• **Provided material**:
________________________________________

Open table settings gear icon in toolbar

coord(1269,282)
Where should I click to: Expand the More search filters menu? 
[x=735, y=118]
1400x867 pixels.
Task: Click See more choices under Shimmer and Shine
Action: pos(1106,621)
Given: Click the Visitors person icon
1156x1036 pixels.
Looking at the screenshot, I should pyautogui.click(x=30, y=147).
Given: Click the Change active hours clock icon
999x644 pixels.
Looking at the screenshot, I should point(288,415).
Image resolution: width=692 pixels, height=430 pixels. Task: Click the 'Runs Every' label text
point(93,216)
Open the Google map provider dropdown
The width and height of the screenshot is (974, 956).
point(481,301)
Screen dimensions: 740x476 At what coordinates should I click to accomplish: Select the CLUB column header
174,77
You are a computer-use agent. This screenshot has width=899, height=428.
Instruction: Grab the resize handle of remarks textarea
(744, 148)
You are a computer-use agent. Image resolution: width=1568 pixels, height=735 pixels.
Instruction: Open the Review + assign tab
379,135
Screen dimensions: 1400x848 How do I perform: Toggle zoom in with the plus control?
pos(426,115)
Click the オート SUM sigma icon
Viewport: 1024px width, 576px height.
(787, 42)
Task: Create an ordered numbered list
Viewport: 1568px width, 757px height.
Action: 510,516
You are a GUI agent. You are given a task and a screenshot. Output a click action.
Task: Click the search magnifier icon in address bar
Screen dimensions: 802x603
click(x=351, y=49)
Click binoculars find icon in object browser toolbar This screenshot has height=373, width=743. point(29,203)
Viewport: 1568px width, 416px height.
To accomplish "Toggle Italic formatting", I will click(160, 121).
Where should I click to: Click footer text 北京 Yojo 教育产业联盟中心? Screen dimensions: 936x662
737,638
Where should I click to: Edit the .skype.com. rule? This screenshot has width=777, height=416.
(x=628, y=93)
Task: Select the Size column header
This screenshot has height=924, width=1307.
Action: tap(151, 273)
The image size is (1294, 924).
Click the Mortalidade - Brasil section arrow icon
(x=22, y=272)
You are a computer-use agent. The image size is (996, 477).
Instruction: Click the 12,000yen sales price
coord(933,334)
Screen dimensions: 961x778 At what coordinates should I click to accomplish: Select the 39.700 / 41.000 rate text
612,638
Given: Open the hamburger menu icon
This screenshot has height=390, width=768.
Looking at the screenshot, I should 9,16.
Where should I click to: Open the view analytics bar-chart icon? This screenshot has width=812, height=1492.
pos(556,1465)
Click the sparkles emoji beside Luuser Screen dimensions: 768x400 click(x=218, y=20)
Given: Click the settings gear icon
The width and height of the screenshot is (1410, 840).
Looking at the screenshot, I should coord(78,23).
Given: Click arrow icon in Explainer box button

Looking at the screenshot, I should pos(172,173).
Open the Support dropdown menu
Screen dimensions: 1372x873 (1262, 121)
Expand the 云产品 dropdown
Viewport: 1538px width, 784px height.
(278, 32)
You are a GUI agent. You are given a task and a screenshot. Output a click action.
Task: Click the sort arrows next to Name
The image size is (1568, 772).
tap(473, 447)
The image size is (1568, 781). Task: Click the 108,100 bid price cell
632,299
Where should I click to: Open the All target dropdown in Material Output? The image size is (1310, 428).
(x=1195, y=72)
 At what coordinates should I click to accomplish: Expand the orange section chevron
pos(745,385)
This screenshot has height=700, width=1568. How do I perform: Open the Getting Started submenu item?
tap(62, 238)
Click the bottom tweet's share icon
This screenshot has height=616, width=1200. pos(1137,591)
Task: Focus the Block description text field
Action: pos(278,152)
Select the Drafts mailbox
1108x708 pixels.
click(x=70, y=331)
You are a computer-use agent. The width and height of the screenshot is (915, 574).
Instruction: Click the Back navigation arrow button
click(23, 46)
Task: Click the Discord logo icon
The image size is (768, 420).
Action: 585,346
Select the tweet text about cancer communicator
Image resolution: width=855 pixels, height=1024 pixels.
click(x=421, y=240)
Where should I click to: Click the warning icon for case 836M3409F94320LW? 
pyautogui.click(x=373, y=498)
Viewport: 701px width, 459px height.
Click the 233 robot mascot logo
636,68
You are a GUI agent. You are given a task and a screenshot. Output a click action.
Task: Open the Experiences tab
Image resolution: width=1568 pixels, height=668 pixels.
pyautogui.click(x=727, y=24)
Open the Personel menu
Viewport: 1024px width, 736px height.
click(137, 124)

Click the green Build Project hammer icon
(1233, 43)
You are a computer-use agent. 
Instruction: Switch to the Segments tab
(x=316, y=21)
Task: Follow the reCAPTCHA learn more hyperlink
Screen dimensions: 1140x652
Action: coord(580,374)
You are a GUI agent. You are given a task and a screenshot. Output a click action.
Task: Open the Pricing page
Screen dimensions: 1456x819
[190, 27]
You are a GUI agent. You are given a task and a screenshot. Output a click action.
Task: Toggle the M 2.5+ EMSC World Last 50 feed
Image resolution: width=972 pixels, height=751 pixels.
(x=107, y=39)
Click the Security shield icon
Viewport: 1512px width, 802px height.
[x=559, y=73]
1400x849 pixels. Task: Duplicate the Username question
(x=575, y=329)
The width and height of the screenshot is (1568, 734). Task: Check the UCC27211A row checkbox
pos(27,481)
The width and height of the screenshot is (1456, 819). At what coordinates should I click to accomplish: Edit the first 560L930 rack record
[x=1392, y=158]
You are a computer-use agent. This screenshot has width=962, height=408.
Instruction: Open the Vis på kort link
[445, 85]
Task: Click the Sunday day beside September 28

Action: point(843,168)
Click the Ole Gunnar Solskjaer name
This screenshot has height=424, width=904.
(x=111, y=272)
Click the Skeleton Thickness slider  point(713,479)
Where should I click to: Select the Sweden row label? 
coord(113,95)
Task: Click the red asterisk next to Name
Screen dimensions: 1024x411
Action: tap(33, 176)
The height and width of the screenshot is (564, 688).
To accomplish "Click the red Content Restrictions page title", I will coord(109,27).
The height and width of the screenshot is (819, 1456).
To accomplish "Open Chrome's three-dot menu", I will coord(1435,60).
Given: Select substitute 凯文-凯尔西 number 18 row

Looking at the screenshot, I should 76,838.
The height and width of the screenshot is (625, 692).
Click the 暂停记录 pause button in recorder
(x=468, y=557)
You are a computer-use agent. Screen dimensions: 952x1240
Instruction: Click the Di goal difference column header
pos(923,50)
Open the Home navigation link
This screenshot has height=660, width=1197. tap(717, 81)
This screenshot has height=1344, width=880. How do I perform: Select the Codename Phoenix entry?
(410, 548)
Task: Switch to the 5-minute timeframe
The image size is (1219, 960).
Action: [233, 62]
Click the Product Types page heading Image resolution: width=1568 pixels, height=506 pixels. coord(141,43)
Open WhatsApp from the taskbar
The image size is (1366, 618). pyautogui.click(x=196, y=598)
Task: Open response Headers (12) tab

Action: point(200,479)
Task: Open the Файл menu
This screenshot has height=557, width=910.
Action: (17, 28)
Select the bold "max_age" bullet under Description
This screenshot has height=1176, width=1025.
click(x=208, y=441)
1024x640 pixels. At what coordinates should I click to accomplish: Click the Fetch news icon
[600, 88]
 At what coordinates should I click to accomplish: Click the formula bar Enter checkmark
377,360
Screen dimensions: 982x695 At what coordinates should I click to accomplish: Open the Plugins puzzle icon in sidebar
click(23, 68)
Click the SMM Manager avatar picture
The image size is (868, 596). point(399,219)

________________________________________

• **What you need to do**:
Please rewrite every line of the records above as a JSON list of strings, one string per line, with blank lines left out.

• **Reply**:
[
  "Open table settings gear icon in toolbar",
  "coord(1269,282)",
  "Where should I click to: Expand the More search filters menu? ",
  "[x=735, y=118]",
  "1400x867 pixels.",
  "Task: Click See more choices under Shimmer and Shine",
  "Action: pos(1106,621)",
  "Given: Click the Visitors person icon",
  "1156x1036 pixels.",
  "Looking at the screenshot, I should pyautogui.click(x=30, y=147).",
  "Given: Click the Change active hours clock icon",
  "999x644 pixels.",
  "Looking at the screenshot, I should point(288,415).",
  "Image resolution: width=692 pixels, height=430 pixels. Task: Click the 'Runs Every' label text",
  "point(93,216)",
  "Open the Google map provider dropdown",
  "The width and height of the screenshot is (974, 956).",
  "point(481,301)",
  "Screen dimensions: 740x476 At what coordinates should I click to accomplish: Select the CLUB column header",
  "174,77",
  "You are a computer-use agent. This screenshot has width=899, height=428.",
  "Instruction: Grab the resize handle of remarks textarea",
  "(744, 148)",
  "You are a computer-use agent. Image resolution: width=1568 pixels, height=735 pixels.",
  "Instruction: Open the Review + assign tab",
  "379,135",
  "Screen dimensions: 1400x848 How do I perform: Toggle zoom in with the plus control?",
  "pos(426,115)",
  "Click the オート SUM sigma icon",
  "Viewport: 1024px width, 576px height.",
  "(787, 42)",
  "Task: Create an ordered numbered list",
  "Viewport: 1568px width, 757px height.",
  "Action: 510,516",
  "You are a GUI agent. You are given a task and a screenshot. Output a click action.",
  "Task: Click the search magnifier icon in address bar",
  "Screen dimensions: 802x603",
  "click(x=351, y=49)",
  "Click binoculars find icon in object browser toolbar This screenshot has height=373, width=743. point(29,203)",
  "Viewport: 1568px width, 416px height.",
  "To accomplish \"Toggle Italic formatting\", I will click(160, 121).",
  "Where should I click to: Click footer text 北京 Yojo 教育产业联盟中心? Screen dimensions: 936x662",
  "737,638",
  "Where should I click to: Edit the .skype.com. rule? This screenshot has width=777, height=416.",
  "(x=628, y=93)",
  "Task: Select the Size column header",
  "This screenshot has height=924, width=1307.",
  "Action: tap(151, 273)",
  "The image size is (1294, 924).",
  "Click the Mortalidade - Brasil section arrow icon",
  "(x=22, y=272)",
  "You are a computer-use agent. The image size is (996, 477).",
  "Instruction: Click the 12,000yen sales price",
  "coord(933,334)",
  "Screen dimensions: 961x778 At what coordinates should I click to accomplish: Select the 39.700 / 41.000 rate text",
  "612,638",
  "Given: Open the hamburger menu icon",
  "This screenshot has height=390, width=768.",
  "Looking at the screenshot, I should 9,16.",
  "Where should I click to: Open the view analytics bar-chart icon? This screenshot has width=812, height=1492.",
  "pos(556,1465)",
  "Click the sparkles emoji beside Luuser Screen dimensions: 768x400 click(x=218, y=20)",
  "Given: Click the settings gear icon",
  "The width and height of the screenshot is (1410, 840).",
  "Looking at the screenshot, I should coord(78,23).",
  "Given: Click arrow icon in Explainer box button",
  "Looking at the screenshot, I should pos(172,173).",
  "Open the Support dropdown menu",
  "Screen dimensions: 1372x873 (1262, 121)",
  "Expand the 云产品 dropdown",
  "Viewport: 1538px width, 784px height.",
  "(278, 32)",
  "You are a GUI agent. You are given a task and a screenshot. Output a click action.",
  "Task: Click the sort arrows next to Name",
  "The image size is (1568, 772).",
  "tap(473, 447)",
  "The image size is (1568, 781). Task: Click the 108,100 bid price cell",
  "632,299",
  "Where should I click to: Open the All target dropdown in Material Output? The image size is (1310, 428).",
  "(x=1195, y=72)",
  " At what coordinates should I click to accomplish: Expand the orange section chevron",
  "pos(745,385)",
  "This screenshot has height=700, width=1568. How do I perform: Open the Getting Started submenu item?",
  "tap(62, 238)",
  "Click the bottom tweet's share icon",
  "This screenshot has height=616, width=1200. pos(1137,591)",
  "Task: Focus the Block description text field",
  "Action: pos(278,152)",
  "Select the Drafts mailbox",
  "1108x708 pixels.",
  "click(x=70, y=331)",
  "You are a computer-use agent. The width and height of the screenshot is (915, 574).",
  "Instruction: Click the Back navigation arrow button",
  "click(23, 46)",
  "Task: Click the Discord logo icon",
  "The image size is (768, 420).",
  "Action: 585,346",
  "Select the tweet text about cancer communicator",
  "Image resolution: width=855 pixels, height=1024 pixels.",
  "click(x=421, y=240)",
  "Where should I click to: Click the warning icon for case 836M3409F94320LW? ",
  "pyautogui.click(x=373, y=498)",
  "Viewport: 701px width, 459px height.",
  "Click the 233 robot mascot logo",
  "636,68",
  "You are a GUI agent. You are given a task and a screenshot. Output a click action.",
  "Task: Open the Experiences tab",
  "Image resolution: width=1568 pixels, height=668 pixels.",
  "pyautogui.click(x=727, y=24)",
  "Open the Personel menu",
  "Viewport: 1024px width, 736px height.",
  "click(137, 124)",
  "Click the green Build Project hammer icon",
  "(1233, 43)",
  "You are a computer-use agent. ",
  "Instruction: Switch to the Segments tab",
  "(x=316, y=21)",
  "Task: Follow the reCAPTCHA learn more hyperlink",
  "Screen dimensions: 1140x652",
  "Action: coord(580,374)",
  "You are a GUI agent. You are given a task and a screenshot. Output a click action.",
  "Task: Open the Pricing page",
  "Screen dimensions: 1456x819",
  "[190, 27]",
  "You are a GUI agent. You are given a task and a screenshot. Output a click action.",
  "Task: Toggle the M 2.5+ EMSC World Last 50 feed",
  "Image resolution: width=972 pixels, height=751 pixels.",
  "(x=107, y=39)",
  "Click the Security shield icon",
  "Viewport: 1512px width, 802px height.",
  "[x=559, y=73]",
  "1400x849 pixels. Task: Duplicate the Username question",
  "(x=575, y=329)",
  "The width and height of the screenshot is (1568, 734). Task: Check the UCC27211A row checkbox",
  "pos(27,481)",
  "The width and height of the screenshot is (1456, 819). At what coordinates should I click to accomplish: Edit the first 560L930 rack record",
  "[x=1392, y=158]",
  "You are a computer-use agent. This screenshot has width=962, height=408.",
  "Instruction: Open the Vis på kort link",
  "[445, 85]",
  "Task: Click the Sunday day beside September 28",
  "Action: point(843,168)",
  "Click the Ole Gunnar Solskjaer name",
  "This screenshot has height=424, width=904.",
  "(x=111, y=272)",
  "Click the Skeleton Thickness slider  point(713,479)",
  "Where should I click to: Select the Sweden row label? ",
  "coord(113,95)",
  "Task: Click the red asterisk next to Name",
  "Screen dimensions: 1024x411",
  "Action: tap(33, 176)",
  "The height and width of the screenshot is (564, 688).",
  "To accomplish \"Click the red Content Restrictions page title\", I will coord(109,27).",
  "The height and width of the screenshot is (819, 1456).",
  "To accomplish \"Open Chrome's three-dot menu\", I will coord(1435,60).",
  "Given: Select substitute 凯文-凯尔西 number 18 row",
  "Looking at the screenshot, I should 76,838.",
  "The height and width of the screenshot is (625, 692).",
  "Click the 暂停记录 pause button in recorder",
  "(x=468, y=557)",
  "You are a computer-use agent. Screen dimensions: 952x1240",
  "Instruction: Click the Di goal difference column header",
  "pos(923,50)",
  "Open the Home navigation link",
  "This screenshot has height=660, width=1197. tap(717, 81)",
  "This screenshot has height=1344, width=880. How do I perform: Select the Codename Phoenix entry?",
  "(410, 548)",
  "Task: Switch to the 5-minute timeframe",
  "The image size is (1219, 960).",
  "Action: [233, 62]",
  "Click the Product Types page heading Image resolution: width=1568 pixels, height=506 pixels. coord(141,43)",
  "Open WhatsApp from the taskbar",
  "The image size is (1366, 618). pyautogui.click(x=196, y=598)",
  "Task: Open response Headers (12) tab",
  "Action: point(200,479)",
  "Task: Open the Файл menu",
  "This screenshot has height=557, width=910.",
  "Action: (17, 28)",
  "Select the bold \"max_age\" bullet under Description",
  "This screenshot has height=1176, width=1025.",
  "click(x=208, y=441)",
  "1024x640 pixels. At what coordinates should I click to accomplish: Click the Fetch news icon",
  "[600, 88]",
  " At what coordinates should I click to accomplish: Click the formula bar Enter checkmark",
  "377,360",
  "Screen dimensions: 982x695 At what coordinates should I click to accomplish: Open the Plugins puzzle icon in sidebar",
  "click(23, 68)",
  "Click the SMM Manager avatar picture",
  "The image size is (868, 596). point(399,219)"
]